En dépit des circonstances de la création du Ministère, de ses pratiques éloignées du féminisme, de son positionnement visant à concurrencer les organisations féministes et du fait qu’aucune réforme sociopolitique ne soit mise en oeuvre, les féministes avaient opéré le choix stratégique de défendre l’existence de cette structure étatique menacée de fermeture par le Parlement. En tant qu’entité agissant au plus haut niveau du pouvoir, le Ministère avait été jugé important tant du point de vue idéologique que pratique.

« Nous pensons qu’il vaut mieux réclamer le maintien de ce ministère, lui attribuer des objectifs plus conformes à sa mission, et lui fournir les ressources humaines et matérielles nécessaires à son bon fonctionnement ». (Comité d’Initiative des Femmes, 1997 : doc. miméo).

Pour les féministes, il importe que ce ministère se charge

« de définir une politique nationale en vue d’établir l’égalité des hommes et des femmes en luttant contre les discriminations faites aux femmes. L’action fondamentale de cette institution se situe donc dans le positionnement de la problématique des femmes au sein des politiques de toutes les instances étatiques. [...], la crédibilité de cette institution repose essentiellement sur sa capacité à définir cette politique et à établir les liens et pratiques de concertation [...] avec les communautés de femmes». (Comité d’Initiative des Femmes, 1997  : doc. miméo).

Il reste et demeure que le Ministère ne fait pas appel aux compétences des féministes ni pour les consulter, ni pour entreprendre des travaux et qu’il ignore ceux qu’elles réalisent.
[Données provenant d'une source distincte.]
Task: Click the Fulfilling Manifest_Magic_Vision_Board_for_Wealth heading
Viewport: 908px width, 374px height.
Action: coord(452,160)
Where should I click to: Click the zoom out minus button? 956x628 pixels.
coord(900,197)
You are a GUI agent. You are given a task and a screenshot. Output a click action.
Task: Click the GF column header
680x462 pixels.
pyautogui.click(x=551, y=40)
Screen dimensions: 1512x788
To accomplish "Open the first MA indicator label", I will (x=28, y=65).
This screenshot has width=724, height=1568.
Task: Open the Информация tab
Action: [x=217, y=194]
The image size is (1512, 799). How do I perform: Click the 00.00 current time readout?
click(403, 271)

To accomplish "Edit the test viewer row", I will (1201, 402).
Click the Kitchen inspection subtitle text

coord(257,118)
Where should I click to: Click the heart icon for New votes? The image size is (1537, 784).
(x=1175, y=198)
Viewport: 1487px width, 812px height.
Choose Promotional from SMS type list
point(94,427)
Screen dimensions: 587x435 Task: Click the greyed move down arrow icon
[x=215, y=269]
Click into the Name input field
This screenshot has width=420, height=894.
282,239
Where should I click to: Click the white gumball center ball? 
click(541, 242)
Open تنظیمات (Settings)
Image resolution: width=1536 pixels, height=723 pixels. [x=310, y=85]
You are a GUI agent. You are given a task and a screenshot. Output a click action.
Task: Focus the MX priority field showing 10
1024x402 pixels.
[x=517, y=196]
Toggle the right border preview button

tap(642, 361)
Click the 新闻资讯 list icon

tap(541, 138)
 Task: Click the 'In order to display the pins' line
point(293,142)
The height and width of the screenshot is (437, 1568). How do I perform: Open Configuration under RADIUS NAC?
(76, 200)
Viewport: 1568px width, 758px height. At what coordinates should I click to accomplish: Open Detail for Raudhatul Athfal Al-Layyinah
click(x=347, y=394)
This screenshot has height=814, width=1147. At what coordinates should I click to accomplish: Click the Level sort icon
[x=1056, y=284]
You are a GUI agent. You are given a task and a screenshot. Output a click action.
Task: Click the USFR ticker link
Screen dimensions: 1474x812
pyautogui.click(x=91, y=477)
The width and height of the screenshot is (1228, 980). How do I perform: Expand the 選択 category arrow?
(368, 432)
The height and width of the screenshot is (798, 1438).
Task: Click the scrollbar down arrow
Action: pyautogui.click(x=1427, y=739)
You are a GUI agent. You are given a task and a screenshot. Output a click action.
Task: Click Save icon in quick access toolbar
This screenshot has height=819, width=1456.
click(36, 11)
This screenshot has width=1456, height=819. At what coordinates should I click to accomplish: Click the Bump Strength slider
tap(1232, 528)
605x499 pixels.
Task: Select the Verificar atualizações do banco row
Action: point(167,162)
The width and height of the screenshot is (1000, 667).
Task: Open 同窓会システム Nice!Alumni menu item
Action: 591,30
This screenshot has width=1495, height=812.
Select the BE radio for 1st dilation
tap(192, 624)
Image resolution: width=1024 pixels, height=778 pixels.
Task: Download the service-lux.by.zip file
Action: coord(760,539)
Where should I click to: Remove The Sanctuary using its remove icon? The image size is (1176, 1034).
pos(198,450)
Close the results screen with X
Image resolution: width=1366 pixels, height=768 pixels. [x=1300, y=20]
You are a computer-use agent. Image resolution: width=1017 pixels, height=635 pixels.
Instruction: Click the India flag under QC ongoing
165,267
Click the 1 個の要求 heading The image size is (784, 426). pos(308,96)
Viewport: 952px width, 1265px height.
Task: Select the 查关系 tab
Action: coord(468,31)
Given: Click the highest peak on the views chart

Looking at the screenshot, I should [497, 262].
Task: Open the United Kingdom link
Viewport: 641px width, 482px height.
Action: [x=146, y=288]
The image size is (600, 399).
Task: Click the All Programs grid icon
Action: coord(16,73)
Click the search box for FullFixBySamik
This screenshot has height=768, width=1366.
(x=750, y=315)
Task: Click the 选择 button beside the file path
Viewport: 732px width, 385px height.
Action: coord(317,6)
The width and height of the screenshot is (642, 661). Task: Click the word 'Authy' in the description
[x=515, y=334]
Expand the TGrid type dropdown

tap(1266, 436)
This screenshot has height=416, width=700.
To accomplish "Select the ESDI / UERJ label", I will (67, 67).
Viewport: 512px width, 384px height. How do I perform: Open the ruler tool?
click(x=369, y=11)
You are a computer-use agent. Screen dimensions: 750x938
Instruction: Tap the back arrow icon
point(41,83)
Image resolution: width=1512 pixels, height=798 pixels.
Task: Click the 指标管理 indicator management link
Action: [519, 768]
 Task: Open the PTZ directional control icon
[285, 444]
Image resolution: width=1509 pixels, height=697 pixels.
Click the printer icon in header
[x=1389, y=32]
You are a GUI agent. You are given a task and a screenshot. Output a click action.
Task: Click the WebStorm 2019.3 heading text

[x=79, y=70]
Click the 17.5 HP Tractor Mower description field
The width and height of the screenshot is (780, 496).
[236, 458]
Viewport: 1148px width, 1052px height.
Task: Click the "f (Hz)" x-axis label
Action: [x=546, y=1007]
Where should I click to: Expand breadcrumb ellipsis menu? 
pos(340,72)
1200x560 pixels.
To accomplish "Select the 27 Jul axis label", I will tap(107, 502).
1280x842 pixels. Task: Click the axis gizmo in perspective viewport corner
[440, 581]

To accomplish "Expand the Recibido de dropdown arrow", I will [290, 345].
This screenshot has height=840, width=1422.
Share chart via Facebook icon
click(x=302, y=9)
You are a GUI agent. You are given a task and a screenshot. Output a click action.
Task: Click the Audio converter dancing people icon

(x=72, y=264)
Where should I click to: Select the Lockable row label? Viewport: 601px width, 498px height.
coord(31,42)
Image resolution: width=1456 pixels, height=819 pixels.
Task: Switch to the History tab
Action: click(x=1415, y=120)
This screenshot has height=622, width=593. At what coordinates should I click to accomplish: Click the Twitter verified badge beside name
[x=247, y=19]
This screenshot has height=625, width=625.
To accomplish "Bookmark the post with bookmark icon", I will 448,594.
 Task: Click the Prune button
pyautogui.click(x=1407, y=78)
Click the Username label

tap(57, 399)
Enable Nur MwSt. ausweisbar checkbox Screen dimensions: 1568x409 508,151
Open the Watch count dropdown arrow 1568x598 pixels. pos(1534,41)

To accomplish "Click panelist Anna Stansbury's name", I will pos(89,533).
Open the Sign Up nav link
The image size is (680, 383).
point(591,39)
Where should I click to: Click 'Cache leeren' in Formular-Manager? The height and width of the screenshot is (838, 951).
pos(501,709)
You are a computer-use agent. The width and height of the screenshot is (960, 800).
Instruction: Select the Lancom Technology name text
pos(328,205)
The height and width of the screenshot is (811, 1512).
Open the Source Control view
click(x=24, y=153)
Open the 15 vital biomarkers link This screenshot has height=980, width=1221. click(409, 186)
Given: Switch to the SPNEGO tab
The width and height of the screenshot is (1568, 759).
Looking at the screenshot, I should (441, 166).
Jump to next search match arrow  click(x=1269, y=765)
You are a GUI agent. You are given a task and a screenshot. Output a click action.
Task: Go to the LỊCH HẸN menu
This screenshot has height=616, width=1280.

Et, encore une fois, les savoirs produits sont méconnus au détriment de l’avancement de la cause des femmes.

Le fait d’ignorer les études et recherches féministes est aussi assez généralement imputable aux chercheurs-es évoluant ou non dans des espaces académiques. Pour expliquer une telle attitude, je ne peux me référer à leurs commentaires, puisque ces personnes ne s’expriment quasiment pas publiquement sur la question. Sur la base de mes observations et expériences personnelles, je peux cependant avancer que nombre de ces chercheurs-es considèrent d’emblée les recherches féministes comme dénuées d’intérêt ou de caractère scientifique en raison de l’engagement qui les sous-tend; ce qui réduit à leurs yeux leur valeur ou les relègue au rang de ghetto. Ce n’est tant le positionnement qui dérange mais, sans nul doute, sa nature et sa portée.

Il se peut aussi que ces chercheurs-es ne saisissent toujours pas l’intérêt véritable de ces travaux et attestent, par-là même, d’une surprenante surdité aux dynamiques sociales, aussi bien en Haïti qu’ailleurs. En tous les cas, peu se donnent la peine de chercher à avoir accès aux travaux, ne serait ce qu’au nom de la curiosité scientifique, pour en prendre connaissance. Et quand bien même certains-es, sont amenés à faire état de certaines de ces études et analyses, force est de constater que, dans bien des cas, les discours sont dépolitisés. Même en acceptant de considérer qu’une telle attitude n’est pas délibérée, il n’en demeure pas moins qu’elle participe pleinement de l’occultation des apports des études féministes dans la connaissance de la société.

Une autre difficulté pour la recherche en Haïti est celle de la diffusion. Vu l’absence de cadre institutionnel de diffusion (quasi-absence de revues à caractère scientifique, rareté des maisons d’éditions) et le coût dispendieux des publications à compte d’auteur-e, les publications sont fonction des efforts financiers que peuvent supporter les individus ou leur structure de référence. Il en résulte que beaucoup de travaux, notamment les études féministes, n’existent que sous forme de document miméographié, de manuscrit dont la diffusion reste assez limitée.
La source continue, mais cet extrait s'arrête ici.